A number of developments in the use of radiotherapy in the last few years have not yet been shown to be genuine advances. Clearly, fewer patients are being referred for conventional radiotherapy and there is a significant increase in the use of the Gamma Knife. Sadly, despite theoretical advantages in this technique, which has been available for 20 years, there is surprisingly little good data available to assess its advantages and disadvantages. This issue is addressed in the relevant chapters.

A much neglected area in practice is consideration of the patient's experience during investigation, treatment, and followup. With the recent recognition and expansion of patient support groups, we believed it important to provide a patient's viewpoint. Although there may be trans-Atlantic differences in management, the fears and experiences of the patient will be essentially identical wherever they are treated.

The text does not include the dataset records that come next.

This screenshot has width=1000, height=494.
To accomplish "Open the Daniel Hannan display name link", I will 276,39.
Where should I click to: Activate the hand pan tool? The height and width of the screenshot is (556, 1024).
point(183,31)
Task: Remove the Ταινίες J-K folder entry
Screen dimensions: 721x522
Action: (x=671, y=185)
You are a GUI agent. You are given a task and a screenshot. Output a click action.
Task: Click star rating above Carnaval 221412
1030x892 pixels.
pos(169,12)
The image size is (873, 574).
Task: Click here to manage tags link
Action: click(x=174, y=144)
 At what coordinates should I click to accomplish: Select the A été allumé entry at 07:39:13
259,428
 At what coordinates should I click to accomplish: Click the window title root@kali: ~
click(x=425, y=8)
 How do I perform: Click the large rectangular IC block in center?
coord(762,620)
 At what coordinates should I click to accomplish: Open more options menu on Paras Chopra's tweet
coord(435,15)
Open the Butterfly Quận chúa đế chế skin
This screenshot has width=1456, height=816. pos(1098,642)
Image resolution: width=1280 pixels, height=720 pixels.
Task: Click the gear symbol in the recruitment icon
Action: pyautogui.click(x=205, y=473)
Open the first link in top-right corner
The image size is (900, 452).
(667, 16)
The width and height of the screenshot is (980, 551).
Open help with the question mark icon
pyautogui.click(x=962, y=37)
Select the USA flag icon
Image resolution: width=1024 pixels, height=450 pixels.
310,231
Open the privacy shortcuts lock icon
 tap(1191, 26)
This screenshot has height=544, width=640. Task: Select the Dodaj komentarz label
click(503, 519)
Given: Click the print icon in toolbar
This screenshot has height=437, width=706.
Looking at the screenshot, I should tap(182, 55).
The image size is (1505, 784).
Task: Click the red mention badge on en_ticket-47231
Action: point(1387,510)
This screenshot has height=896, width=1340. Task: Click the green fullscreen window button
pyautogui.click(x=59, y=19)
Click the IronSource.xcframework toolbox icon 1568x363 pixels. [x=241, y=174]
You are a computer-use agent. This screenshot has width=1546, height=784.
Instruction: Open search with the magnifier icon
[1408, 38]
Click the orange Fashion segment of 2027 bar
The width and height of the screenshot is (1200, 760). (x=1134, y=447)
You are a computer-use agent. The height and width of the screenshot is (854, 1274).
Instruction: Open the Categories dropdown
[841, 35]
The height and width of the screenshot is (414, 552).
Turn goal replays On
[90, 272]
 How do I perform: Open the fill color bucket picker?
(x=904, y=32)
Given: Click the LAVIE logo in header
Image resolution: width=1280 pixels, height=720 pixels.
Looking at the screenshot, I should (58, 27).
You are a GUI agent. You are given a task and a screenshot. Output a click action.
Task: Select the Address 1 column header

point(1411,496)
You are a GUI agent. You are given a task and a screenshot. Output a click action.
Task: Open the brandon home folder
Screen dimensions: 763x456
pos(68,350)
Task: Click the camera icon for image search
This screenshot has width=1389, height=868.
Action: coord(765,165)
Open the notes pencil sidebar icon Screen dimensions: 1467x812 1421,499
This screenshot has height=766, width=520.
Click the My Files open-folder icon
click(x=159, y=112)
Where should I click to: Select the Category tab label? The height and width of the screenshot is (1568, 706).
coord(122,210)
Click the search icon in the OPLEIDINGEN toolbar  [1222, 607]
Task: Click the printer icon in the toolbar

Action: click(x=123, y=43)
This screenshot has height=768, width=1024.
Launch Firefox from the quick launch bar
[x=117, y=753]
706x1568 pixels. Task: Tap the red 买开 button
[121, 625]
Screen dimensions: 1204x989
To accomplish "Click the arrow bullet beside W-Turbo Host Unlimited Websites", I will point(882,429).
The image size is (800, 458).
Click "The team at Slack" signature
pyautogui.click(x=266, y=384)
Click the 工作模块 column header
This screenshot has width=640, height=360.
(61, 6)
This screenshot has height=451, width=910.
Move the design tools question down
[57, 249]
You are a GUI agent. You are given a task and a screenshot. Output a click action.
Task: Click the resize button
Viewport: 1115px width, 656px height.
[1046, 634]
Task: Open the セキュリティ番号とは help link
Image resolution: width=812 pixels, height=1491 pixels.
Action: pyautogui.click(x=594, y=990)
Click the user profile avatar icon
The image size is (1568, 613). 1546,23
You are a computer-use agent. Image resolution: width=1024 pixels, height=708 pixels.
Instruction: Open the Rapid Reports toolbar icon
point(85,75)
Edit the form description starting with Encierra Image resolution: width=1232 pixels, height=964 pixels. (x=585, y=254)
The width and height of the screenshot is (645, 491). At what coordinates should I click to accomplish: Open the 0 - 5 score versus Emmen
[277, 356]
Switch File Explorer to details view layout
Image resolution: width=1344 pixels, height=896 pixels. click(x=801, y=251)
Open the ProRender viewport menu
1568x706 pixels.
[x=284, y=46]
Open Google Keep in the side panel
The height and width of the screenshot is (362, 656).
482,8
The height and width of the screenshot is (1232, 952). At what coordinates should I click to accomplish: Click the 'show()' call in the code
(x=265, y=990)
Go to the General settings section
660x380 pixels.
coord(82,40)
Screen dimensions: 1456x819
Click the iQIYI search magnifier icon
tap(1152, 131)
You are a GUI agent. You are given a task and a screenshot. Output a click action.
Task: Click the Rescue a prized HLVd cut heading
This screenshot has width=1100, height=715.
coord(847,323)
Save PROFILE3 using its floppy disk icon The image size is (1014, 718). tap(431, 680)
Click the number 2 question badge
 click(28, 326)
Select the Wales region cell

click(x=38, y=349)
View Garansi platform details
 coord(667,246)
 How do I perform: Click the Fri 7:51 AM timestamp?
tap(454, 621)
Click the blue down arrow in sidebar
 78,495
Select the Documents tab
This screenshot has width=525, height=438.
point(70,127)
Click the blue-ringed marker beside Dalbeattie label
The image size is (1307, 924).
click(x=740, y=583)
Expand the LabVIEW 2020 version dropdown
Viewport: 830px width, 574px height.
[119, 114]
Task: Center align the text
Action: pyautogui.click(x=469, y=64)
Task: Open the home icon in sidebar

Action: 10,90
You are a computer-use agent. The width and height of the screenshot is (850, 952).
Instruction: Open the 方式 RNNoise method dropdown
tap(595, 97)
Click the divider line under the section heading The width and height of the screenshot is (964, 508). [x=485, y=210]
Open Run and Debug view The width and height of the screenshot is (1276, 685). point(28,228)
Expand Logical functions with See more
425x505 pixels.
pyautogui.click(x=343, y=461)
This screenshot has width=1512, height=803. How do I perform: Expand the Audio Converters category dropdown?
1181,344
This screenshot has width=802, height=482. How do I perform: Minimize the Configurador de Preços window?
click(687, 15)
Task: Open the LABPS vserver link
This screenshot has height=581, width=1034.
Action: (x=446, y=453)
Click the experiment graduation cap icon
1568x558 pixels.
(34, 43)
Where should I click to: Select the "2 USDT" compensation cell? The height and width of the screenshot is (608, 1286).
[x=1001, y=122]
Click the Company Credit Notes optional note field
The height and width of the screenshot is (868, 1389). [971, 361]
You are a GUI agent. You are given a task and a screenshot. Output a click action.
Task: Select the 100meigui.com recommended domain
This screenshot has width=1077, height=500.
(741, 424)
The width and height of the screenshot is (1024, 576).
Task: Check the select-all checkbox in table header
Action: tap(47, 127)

Michael P. Powell, mb, bs, frcs

Stafford L. Lightman, mb, bchir, phd, frcp, fmedsci

Edward R. Laws, Jr., md, facs references

1. Ciric I, Ragin A, Baumgartner C, Pierce D. Complications of transsphenoidal surgery: results of a national survey, review of the literature, and personal experience. Neurosurgery 1997;40:225-236; discussion 236-237.

2. Lissett CA, Peacey SR, Laing I, Tetlow L, Davis JR, Shalet SM. The outcome of surgery for acromegaly: the need for a specialist pituitary surgeon for all types of growth hormone secreting adenoma. Clin Endocrinol (Oxf) 1998;49:653-657.